[petsc-dev] new work on to start on threading and PETSc

Jed Brown jed at jedbrown.org
Sun May 25 20:23:32 CDT 2014


Jed Brown <jed at jedbrown.org> writes:
> I can see OpenMP being handled in two different ways.  The OpenMP
> runtime usually manages its own thread pool.  When an "omp parallel"
> block is entered, the threads in the thread pool are assigned to work on
> the block.  In the existing threadcomm implementation, each kernel
> launch has its own omp parallel region.  An alternative implementation
> would be for the user to create a parallel region (at coarser
> granularity) and hand off (some or all of) the threads to PETSc.

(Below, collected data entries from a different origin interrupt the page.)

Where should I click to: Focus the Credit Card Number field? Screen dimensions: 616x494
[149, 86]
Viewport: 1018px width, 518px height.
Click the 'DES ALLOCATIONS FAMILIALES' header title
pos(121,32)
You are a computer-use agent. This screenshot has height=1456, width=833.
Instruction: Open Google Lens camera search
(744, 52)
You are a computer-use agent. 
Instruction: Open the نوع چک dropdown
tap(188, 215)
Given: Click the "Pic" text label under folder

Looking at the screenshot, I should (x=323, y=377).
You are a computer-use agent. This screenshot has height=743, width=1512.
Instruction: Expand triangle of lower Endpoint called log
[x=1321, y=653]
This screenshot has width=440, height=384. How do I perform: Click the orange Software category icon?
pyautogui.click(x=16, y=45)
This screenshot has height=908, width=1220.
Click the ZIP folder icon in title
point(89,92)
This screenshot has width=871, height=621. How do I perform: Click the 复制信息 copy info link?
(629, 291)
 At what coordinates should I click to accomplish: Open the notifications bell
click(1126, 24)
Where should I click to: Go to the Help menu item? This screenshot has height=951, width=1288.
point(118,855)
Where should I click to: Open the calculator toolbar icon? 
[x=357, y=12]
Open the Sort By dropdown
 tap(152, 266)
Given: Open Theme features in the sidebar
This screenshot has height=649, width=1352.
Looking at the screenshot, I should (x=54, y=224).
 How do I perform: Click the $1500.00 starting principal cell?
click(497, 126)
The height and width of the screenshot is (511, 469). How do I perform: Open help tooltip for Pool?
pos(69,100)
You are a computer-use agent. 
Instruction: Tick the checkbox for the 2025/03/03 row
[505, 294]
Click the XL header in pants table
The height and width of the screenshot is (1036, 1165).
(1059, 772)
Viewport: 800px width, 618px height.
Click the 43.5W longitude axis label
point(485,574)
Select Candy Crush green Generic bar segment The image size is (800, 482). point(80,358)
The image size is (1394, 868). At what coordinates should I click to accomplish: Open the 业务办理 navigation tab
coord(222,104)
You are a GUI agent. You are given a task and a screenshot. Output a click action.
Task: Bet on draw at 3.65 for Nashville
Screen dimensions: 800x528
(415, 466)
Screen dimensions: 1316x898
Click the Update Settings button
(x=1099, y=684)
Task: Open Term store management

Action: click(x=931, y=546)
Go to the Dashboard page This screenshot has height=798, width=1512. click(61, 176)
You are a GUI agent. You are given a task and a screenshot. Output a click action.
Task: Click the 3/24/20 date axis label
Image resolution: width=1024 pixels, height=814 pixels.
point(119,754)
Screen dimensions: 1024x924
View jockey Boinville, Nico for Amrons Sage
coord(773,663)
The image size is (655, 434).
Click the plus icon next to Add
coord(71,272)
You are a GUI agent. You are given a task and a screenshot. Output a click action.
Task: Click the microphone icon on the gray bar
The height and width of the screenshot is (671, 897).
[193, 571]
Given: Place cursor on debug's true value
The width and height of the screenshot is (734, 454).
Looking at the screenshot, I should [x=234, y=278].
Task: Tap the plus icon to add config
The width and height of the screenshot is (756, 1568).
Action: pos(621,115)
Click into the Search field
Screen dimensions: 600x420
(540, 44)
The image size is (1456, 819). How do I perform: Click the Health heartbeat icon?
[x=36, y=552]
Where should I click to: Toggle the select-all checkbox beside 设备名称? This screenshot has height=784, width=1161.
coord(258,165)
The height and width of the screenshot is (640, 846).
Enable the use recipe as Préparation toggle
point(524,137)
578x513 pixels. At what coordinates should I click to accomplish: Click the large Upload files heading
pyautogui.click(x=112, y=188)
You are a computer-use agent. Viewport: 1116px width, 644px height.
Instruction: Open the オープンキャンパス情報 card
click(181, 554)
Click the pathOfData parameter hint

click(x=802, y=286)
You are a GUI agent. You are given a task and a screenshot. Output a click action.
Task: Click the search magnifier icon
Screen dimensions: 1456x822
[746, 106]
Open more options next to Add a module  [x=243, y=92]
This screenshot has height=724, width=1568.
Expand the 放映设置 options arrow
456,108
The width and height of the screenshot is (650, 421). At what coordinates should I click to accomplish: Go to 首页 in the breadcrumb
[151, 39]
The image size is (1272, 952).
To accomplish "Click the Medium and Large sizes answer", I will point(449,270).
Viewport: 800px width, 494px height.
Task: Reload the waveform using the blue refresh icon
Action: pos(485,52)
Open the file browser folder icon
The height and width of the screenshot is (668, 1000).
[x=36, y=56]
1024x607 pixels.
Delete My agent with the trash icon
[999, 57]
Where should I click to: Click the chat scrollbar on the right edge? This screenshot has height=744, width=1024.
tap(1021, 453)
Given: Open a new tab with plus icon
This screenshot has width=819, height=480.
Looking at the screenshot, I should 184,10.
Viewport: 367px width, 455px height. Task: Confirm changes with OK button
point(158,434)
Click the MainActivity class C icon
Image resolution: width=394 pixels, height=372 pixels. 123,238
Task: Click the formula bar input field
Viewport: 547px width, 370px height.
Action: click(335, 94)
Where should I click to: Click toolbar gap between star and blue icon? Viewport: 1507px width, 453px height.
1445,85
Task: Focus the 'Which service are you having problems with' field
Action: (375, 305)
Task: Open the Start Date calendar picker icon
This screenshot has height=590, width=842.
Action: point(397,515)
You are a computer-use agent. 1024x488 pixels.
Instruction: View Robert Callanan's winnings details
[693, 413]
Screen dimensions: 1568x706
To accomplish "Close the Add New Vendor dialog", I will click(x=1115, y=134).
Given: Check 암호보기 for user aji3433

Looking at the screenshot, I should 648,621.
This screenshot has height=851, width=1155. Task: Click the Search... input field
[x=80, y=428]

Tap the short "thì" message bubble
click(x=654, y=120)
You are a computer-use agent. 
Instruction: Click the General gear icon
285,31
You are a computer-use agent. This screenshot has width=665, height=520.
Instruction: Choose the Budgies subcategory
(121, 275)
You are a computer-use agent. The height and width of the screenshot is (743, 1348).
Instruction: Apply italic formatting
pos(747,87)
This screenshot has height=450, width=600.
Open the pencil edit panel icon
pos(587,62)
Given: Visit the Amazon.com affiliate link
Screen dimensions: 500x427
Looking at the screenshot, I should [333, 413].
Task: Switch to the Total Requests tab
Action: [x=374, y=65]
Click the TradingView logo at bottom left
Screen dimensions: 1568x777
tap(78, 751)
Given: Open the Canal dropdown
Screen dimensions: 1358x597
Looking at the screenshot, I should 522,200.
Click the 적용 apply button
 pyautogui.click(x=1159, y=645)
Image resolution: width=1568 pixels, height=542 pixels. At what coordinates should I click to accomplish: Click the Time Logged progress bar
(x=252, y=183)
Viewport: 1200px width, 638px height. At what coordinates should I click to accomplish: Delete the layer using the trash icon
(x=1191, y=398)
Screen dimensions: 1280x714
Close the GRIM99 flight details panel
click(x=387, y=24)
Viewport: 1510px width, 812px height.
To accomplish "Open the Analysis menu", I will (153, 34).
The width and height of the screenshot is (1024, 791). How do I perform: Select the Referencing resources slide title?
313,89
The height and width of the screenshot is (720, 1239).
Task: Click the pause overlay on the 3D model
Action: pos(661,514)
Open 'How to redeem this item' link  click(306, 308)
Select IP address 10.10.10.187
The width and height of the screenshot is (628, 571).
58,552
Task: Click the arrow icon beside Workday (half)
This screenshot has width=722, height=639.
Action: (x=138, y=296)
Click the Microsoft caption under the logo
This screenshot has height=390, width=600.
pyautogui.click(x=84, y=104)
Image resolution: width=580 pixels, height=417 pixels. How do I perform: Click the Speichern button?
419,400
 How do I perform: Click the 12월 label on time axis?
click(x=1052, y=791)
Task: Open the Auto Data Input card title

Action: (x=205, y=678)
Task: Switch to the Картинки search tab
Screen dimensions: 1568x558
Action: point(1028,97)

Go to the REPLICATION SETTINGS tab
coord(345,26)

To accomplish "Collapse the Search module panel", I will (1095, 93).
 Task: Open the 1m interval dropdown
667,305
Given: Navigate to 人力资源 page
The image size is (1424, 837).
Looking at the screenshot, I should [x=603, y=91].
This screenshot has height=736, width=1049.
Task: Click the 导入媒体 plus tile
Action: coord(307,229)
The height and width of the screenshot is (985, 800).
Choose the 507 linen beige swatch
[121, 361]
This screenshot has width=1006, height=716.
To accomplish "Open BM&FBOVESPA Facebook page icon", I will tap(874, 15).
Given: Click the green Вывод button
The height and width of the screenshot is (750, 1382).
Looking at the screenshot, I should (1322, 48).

This may need clarification.  In the existing implementation, we have:

  PetscErrorCode PetscThreadCommRunKernel_OpenMP(PetscThreadComm tcomm,PetscThreadCommJobCtx job)
  {
    PetscInt        trank=0;
  
    PetscFunctionBegin;
  #pragma omp parallel num_threads(tcomm->nworkThreads) shared(job) private(trank)
    {
      trank = omp_get_thread_num();
      PetscRunKernel(trank,job->nargs,job);
      job->job_status[trank] = THREAD_JOB_COMPLETED;
    }
    PetscFunctionReturn(0);
  }


so PETSc uses the OpenMP runtime in a very conventional way.  In the
alternative implementation, which I'll call the "pthread model", the
user creates the threads up-front and then does lots of things with
them.  You can use the "pthread model" with threads obtained from
OpenMP.  It would look something like this:

   #pragma omp parallel
     {
       int trank = omp_get_thread_num();
       if (trank) {
         // This thread is joining the pool as a worker.
         // This function will not return until the thread is released from the pool.
         PetscThreadPoolJoin(pool);
       } else {
         // Make sure all worker threads have joined.
         PetscThreadPoolWait(pool, omp_get_num_threads());

         // Use the workers one or more times
         PetscThreadCommRunKernel(...);
         KSPSolve(...);             // contains many calls to PetscThreadCommRunKernel()

         PetscThreadPoolReturn(pool); // release the worker threads waiting in PetscThreadPoolJoin
       }
     }


Of course the worker threads could have been created many other ways.
PETSc could create them itself and keep them alive until PetscFinalize,
the user could create them using pthread_create, C11 thrd_create, etc.


Note that error handling with OpenMP is messy because you can't
early-return from within an omp parallel block (and because error
conditions with threads are fundamentally hard).